Given task: Update the data from the line containing "You are a computer-use" down to the line containing "[x=190, y=62]" by swapping "yellow" for "orange". Return only those lines, with nothing else changed.

Provided data:
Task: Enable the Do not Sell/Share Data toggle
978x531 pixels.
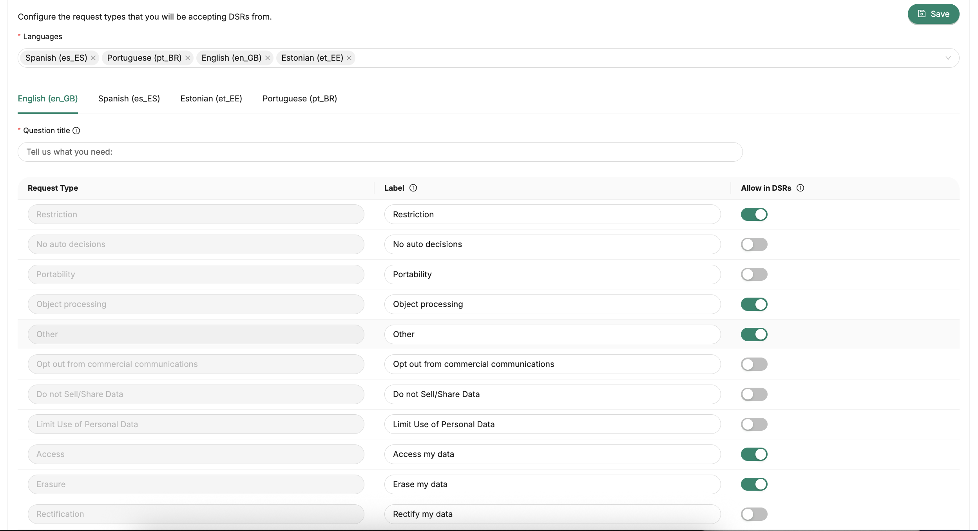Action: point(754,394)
---
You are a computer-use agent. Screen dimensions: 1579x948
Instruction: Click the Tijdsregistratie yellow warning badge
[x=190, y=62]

Task result:
You are a computer-use agent. Screen dimensions: 1579x948
Instruction: Click the Tijdsregistratie orange warning badge
[x=190, y=62]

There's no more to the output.